Because I have an elevated front stage in my HT cannot place speakers closer to front wall, however when moving speakers closer to front wall I noticed an increase in sound pressure. Right now I have a 1 foot gap between speaker & stage edge. I will move the T1's closer to see if I can detect further improvement in sound pressure. I also want to try speakers placed closer together to see what that does.


----------



## Dwight Angus (Dec 17, 2007)

AudiocRaver said:


> You will never go back to a tape measure.
> 
> 
> 
> ...


I didn't not know that. I always thought I had to achieve Equilateral Triangle. Good to know. I will also try off axis toe-in.


----------



## Dwight Angus (Dec 17, 2007)

Todd Anderson said:


> Hey Dwight - Looks like you're getting some great advice here. I found (with the Triton 2+) that you set-up in post #9 was nearly ideal (in my room)..but my room isn't nearly as long. Sandy Gross did indicate that he though the Tritons would sound best equidistant from each other (and MLP) with direct facing Toe-in. But, every room is different. I'd play a bit more with toe-in (or out) and see if you can hear a difference.



Hey Todd

Yes getting lots of good advice. I was following "setup tips" from Sandy Gross including direct facing Toe-n & equidistant setup but will takes Wayne's advice & try some "off axis" setups & alternative speaker placements. 
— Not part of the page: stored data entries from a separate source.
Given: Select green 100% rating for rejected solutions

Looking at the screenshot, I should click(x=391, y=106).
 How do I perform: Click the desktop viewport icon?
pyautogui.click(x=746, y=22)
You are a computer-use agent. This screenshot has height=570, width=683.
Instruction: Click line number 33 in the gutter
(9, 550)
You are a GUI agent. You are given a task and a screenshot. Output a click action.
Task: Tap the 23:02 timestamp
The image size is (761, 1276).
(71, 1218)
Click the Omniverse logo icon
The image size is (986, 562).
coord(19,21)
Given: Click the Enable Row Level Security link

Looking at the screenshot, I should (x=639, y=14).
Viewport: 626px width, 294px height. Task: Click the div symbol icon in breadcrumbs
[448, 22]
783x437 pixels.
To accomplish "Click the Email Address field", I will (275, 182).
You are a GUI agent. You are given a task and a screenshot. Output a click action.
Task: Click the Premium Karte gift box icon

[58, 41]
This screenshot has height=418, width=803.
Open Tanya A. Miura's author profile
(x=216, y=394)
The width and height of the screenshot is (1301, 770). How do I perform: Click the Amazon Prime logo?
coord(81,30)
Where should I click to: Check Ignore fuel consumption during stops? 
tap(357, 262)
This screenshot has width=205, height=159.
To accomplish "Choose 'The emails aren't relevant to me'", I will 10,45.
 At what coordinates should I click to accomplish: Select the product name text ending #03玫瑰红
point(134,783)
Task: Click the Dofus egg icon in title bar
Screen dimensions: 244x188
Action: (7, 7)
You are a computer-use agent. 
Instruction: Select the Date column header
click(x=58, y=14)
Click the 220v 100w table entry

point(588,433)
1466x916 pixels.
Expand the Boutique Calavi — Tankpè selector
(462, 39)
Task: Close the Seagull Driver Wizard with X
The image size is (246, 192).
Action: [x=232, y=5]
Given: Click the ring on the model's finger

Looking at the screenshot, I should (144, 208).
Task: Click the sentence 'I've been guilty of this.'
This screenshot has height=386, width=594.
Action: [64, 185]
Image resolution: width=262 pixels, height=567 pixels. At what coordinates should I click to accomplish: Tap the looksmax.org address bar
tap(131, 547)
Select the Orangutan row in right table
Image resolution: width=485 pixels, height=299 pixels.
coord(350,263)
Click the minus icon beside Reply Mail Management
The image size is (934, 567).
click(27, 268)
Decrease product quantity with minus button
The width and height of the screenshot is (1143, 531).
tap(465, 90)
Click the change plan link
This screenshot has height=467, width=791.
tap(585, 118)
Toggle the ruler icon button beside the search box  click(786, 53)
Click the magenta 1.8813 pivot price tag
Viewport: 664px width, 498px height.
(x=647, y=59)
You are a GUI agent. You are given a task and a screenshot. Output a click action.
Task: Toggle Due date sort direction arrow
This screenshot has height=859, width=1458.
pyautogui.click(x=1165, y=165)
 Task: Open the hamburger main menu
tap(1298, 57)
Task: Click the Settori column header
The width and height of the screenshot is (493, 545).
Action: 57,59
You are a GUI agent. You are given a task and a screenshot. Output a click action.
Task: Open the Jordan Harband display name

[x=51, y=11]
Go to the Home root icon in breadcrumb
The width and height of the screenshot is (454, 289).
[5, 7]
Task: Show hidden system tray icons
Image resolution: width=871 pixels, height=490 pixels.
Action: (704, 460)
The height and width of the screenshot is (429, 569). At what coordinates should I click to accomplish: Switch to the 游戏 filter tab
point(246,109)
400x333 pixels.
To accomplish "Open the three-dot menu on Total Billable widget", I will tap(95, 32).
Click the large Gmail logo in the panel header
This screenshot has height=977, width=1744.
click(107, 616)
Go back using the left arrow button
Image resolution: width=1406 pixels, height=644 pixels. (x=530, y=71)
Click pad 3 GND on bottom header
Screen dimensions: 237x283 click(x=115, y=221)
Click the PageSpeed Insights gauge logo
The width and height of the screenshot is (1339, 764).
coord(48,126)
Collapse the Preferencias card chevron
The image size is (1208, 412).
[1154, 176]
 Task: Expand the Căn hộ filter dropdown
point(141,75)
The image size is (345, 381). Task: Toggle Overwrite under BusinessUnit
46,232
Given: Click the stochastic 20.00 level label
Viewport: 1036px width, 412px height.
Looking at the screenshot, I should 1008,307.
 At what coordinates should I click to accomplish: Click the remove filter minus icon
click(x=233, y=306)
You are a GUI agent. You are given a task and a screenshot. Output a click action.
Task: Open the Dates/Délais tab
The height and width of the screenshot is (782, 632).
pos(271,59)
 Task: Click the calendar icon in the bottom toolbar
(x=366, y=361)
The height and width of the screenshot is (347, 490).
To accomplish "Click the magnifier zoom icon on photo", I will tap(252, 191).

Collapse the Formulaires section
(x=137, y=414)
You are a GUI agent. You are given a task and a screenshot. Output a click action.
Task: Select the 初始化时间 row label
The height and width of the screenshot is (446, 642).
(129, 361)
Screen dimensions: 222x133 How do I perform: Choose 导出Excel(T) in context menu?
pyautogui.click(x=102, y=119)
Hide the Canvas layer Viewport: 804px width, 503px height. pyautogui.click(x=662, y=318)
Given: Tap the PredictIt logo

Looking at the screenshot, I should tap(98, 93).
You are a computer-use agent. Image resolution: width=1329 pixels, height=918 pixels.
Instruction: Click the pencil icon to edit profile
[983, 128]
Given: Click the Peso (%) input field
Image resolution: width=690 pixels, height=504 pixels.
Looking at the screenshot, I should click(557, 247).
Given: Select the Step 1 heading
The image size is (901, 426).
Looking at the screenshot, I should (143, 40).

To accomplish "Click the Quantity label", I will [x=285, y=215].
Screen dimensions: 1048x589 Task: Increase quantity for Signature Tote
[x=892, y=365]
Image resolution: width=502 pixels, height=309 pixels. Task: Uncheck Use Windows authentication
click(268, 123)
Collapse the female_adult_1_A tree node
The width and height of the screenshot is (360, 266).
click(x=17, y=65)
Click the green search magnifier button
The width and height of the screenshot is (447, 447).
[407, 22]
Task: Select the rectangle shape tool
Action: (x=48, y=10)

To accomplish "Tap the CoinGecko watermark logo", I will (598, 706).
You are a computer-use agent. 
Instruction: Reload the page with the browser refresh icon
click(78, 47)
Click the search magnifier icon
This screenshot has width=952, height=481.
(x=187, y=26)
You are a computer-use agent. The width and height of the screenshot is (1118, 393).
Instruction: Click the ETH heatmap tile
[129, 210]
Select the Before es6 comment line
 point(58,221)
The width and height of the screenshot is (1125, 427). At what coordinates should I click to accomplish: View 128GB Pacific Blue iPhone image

I also want to place speakers closer to front wall. My HT has a front stage so my T1's are 7 ft from front wall in front of front stage. I have about a 1 foot gap between rear of speaker & elevated stage front so I will move it closer & see what that does.

Appreciate the assistance


----------



## Dwight Angus (Dec 17, 2007)

Had some time yesterday to try different speaker placements & had some success. I moved the T1's further apart 2 feet from side walls. The distance between speakers is 12 feet measured from centre of tweeter. Distance from PLP to tweeter is 9 ft 10 inches. Toe-in is off axis at 30 degrees. I also moved the T1's back further to the edge of the front stage or 6 feet from front wall. I was shocked how much better it sounded. Localization has disappeared with a much larger sound stage. 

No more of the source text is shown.